> **Exercise details**: Only one stretch of the data below is wanted: the lines from the one with "Gönder (20, 910)" through the one with "[Alanya'da İsveç uyruklu", repeated exactly.

[Screenshot grounding data]
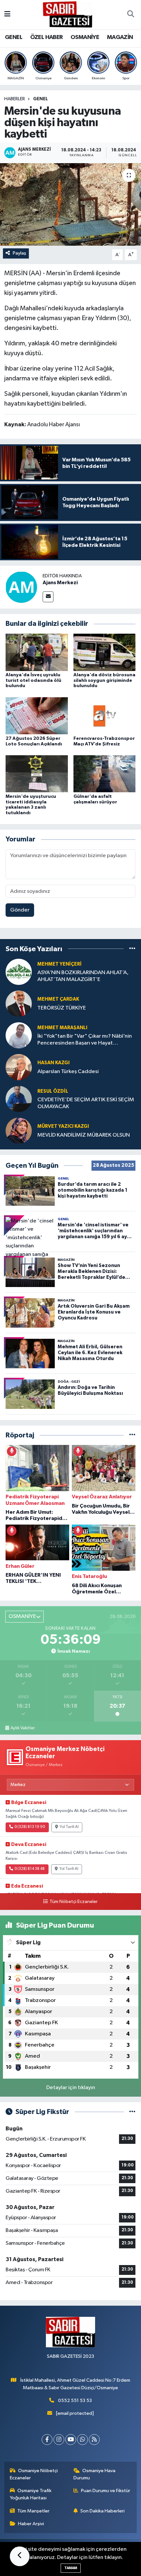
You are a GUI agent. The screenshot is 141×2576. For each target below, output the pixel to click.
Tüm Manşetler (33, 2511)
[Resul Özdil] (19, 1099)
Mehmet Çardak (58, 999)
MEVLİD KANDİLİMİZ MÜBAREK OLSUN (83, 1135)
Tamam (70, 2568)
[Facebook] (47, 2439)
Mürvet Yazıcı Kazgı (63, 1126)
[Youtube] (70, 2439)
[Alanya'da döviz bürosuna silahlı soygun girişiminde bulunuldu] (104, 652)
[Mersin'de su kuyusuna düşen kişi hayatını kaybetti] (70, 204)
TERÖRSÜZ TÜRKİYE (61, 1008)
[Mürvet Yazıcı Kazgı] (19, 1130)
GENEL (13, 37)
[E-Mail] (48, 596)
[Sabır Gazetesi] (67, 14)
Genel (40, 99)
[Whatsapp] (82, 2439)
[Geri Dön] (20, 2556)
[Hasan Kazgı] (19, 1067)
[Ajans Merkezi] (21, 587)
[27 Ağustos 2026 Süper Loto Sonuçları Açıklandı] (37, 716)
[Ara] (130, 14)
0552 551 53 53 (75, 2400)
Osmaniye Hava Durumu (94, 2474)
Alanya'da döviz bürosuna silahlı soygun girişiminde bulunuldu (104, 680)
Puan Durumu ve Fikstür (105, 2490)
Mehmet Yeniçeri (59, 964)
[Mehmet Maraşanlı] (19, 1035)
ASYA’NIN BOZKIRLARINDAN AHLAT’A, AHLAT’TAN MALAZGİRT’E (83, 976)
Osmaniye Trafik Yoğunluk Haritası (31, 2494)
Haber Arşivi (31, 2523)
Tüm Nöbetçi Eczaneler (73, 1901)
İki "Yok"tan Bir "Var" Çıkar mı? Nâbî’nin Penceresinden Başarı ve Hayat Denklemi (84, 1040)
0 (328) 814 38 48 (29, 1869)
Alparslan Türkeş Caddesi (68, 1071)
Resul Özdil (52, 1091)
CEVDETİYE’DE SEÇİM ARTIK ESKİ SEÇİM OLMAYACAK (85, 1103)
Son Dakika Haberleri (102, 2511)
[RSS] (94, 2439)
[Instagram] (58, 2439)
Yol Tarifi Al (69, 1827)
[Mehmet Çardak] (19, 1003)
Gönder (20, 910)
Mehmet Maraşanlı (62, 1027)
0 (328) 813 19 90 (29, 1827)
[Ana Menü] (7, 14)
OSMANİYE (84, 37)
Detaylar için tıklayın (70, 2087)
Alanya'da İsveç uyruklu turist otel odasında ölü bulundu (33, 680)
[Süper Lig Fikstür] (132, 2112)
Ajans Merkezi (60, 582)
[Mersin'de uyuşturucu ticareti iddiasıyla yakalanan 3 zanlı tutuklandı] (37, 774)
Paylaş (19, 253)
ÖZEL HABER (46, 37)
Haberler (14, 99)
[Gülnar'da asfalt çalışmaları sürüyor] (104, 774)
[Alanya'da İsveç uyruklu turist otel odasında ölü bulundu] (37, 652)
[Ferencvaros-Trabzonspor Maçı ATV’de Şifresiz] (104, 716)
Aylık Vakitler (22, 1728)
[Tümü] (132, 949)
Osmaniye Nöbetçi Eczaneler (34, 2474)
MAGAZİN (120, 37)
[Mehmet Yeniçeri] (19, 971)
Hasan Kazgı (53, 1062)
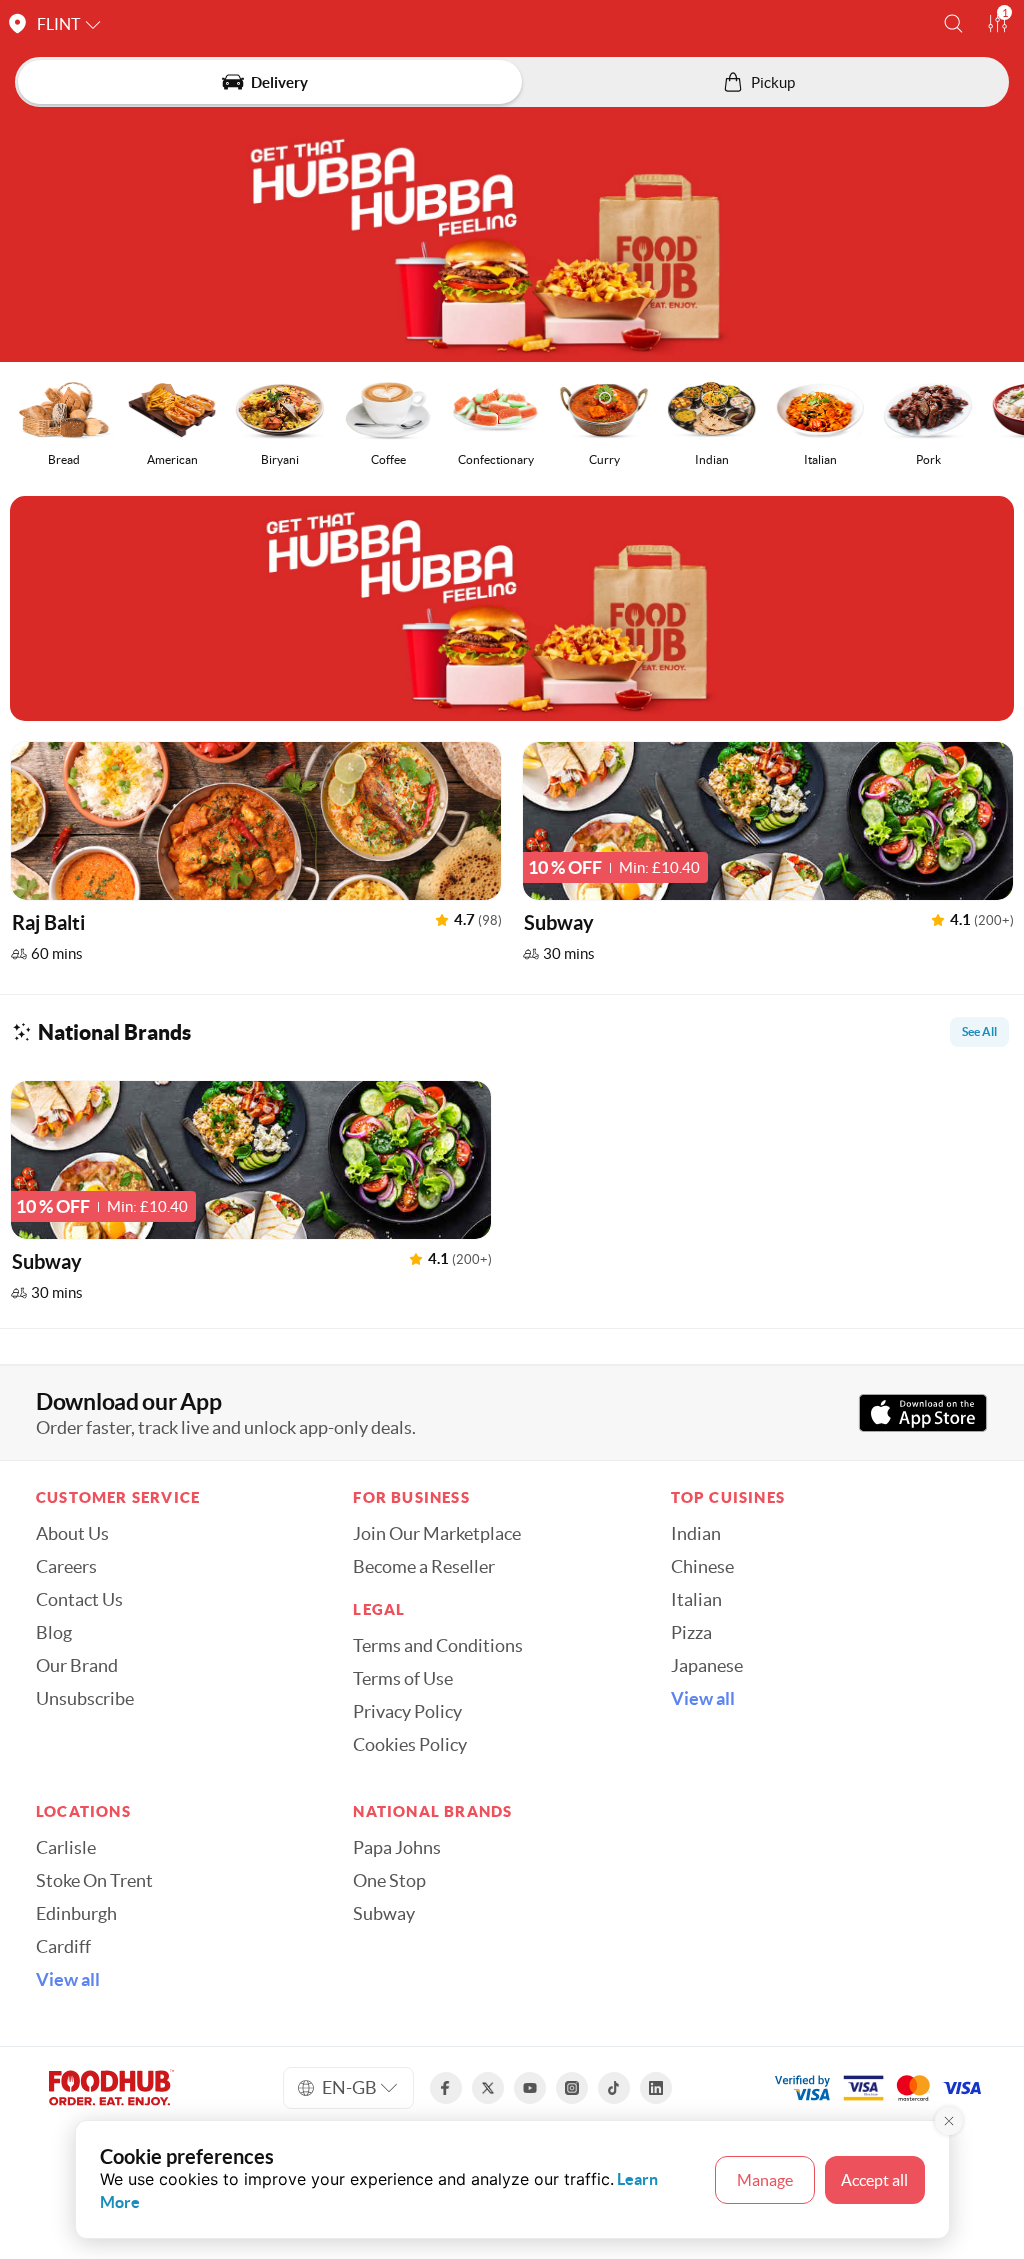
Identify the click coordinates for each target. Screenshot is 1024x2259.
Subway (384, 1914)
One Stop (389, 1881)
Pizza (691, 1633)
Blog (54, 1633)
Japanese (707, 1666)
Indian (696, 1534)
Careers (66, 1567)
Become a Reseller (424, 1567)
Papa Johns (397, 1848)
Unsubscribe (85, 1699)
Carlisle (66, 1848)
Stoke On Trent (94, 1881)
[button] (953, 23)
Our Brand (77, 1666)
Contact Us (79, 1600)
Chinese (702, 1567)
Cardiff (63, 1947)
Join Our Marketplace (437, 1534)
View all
---
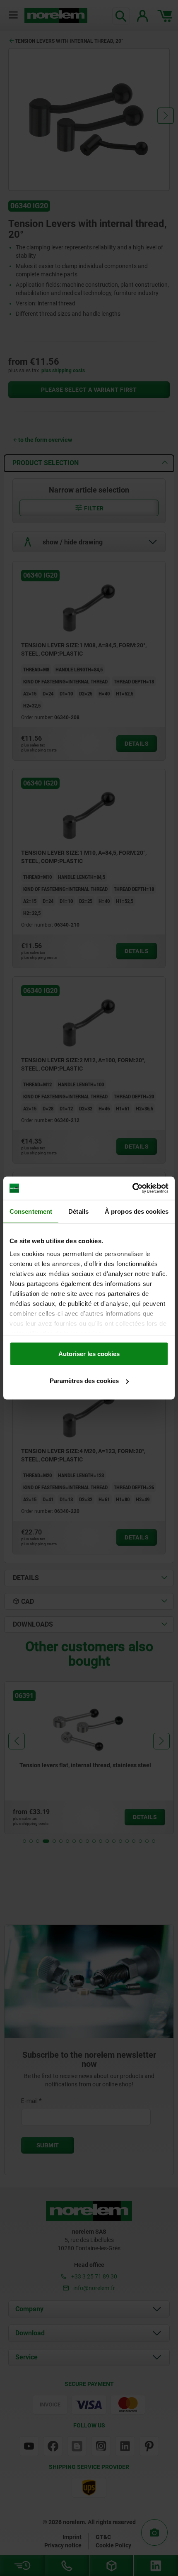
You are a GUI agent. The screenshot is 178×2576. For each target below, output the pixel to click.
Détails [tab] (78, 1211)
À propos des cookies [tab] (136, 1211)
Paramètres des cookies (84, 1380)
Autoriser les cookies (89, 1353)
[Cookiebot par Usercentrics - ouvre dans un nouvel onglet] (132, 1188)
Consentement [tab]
---
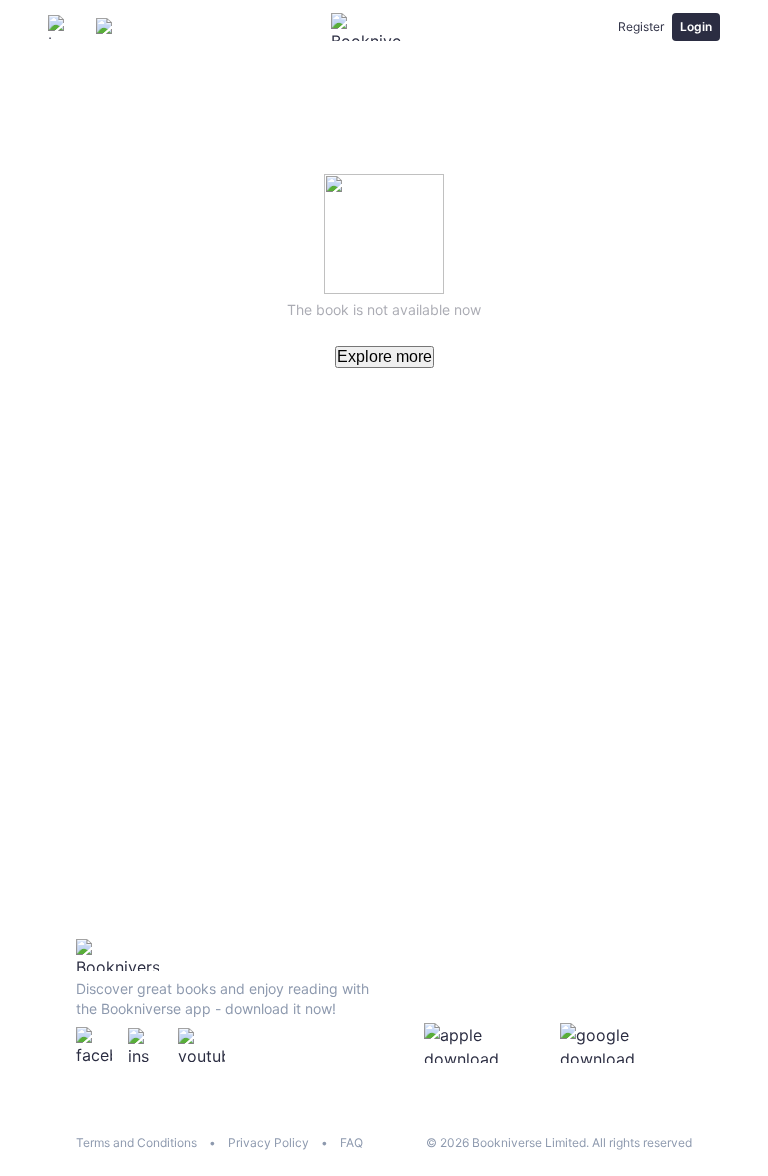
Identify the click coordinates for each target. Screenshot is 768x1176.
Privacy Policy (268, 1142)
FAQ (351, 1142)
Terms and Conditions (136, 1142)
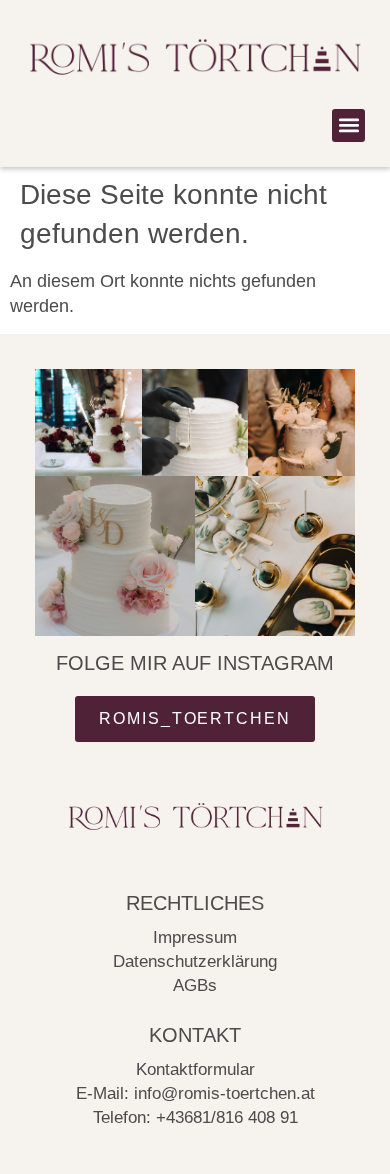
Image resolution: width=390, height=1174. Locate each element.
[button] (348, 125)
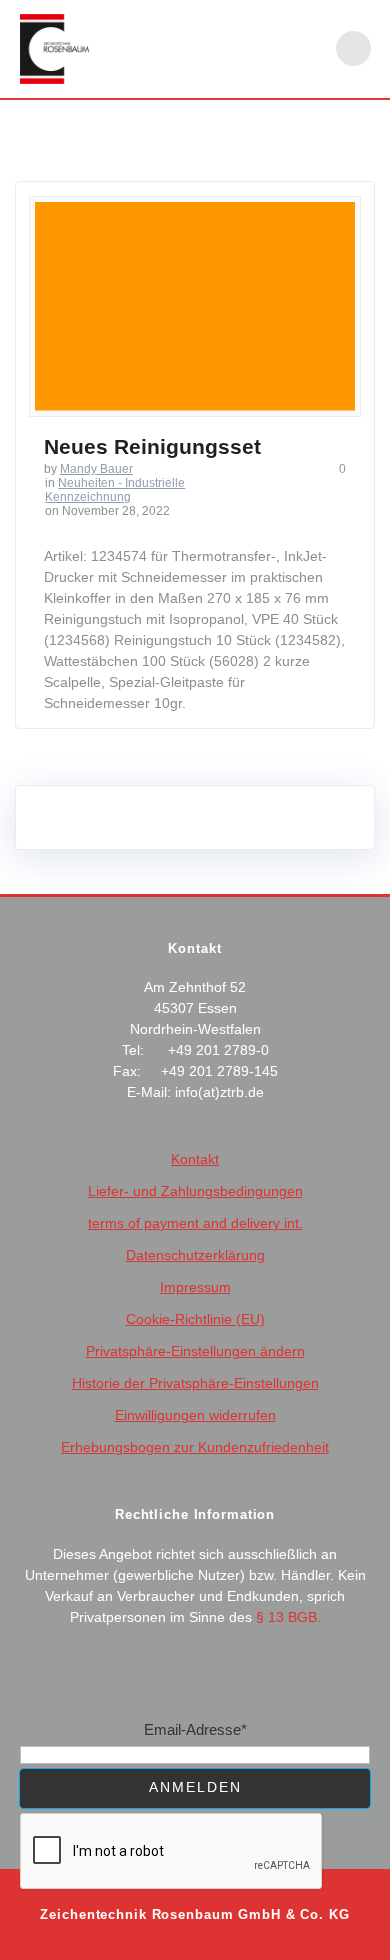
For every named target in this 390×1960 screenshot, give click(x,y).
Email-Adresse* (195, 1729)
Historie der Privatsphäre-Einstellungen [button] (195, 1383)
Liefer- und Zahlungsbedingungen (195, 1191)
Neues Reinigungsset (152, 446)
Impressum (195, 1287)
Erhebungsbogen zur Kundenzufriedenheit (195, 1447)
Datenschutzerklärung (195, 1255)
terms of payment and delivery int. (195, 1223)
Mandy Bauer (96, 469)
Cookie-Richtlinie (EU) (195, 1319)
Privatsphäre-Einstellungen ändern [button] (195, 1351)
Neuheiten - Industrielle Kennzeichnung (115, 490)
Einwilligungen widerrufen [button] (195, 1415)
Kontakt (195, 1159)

> **Exercise response**:
Gönder (20, 910)
Mehmet Maraşanlı (62, 1027)
0 (328) 813 19 90 (29, 1827)
[Ana Menü] (7, 14)
OSMANİYE (84, 37)
Detaylar için tıklayın (70, 2087)
Alanya'da İsveç uyruklu turist otel odasında ölü bulundu (33, 680)
[Süper Lig Fikstür] (132, 2112)
Ajans Merkezi (60, 582)
[Mersin'de uyuşturucu ticareti iddiasıyla yakalanan 3 zanlı tutuklandı] (37, 774)
Paylaş (19, 253)
ÖZEL HABER (46, 37)
Haberler (14, 99)
[Gülnar'da asfalt çalışmaları sürüyor] (104, 774)
[Alanya'da İsveç uyruklu turist otel odasında ölü bulundu] (37, 652)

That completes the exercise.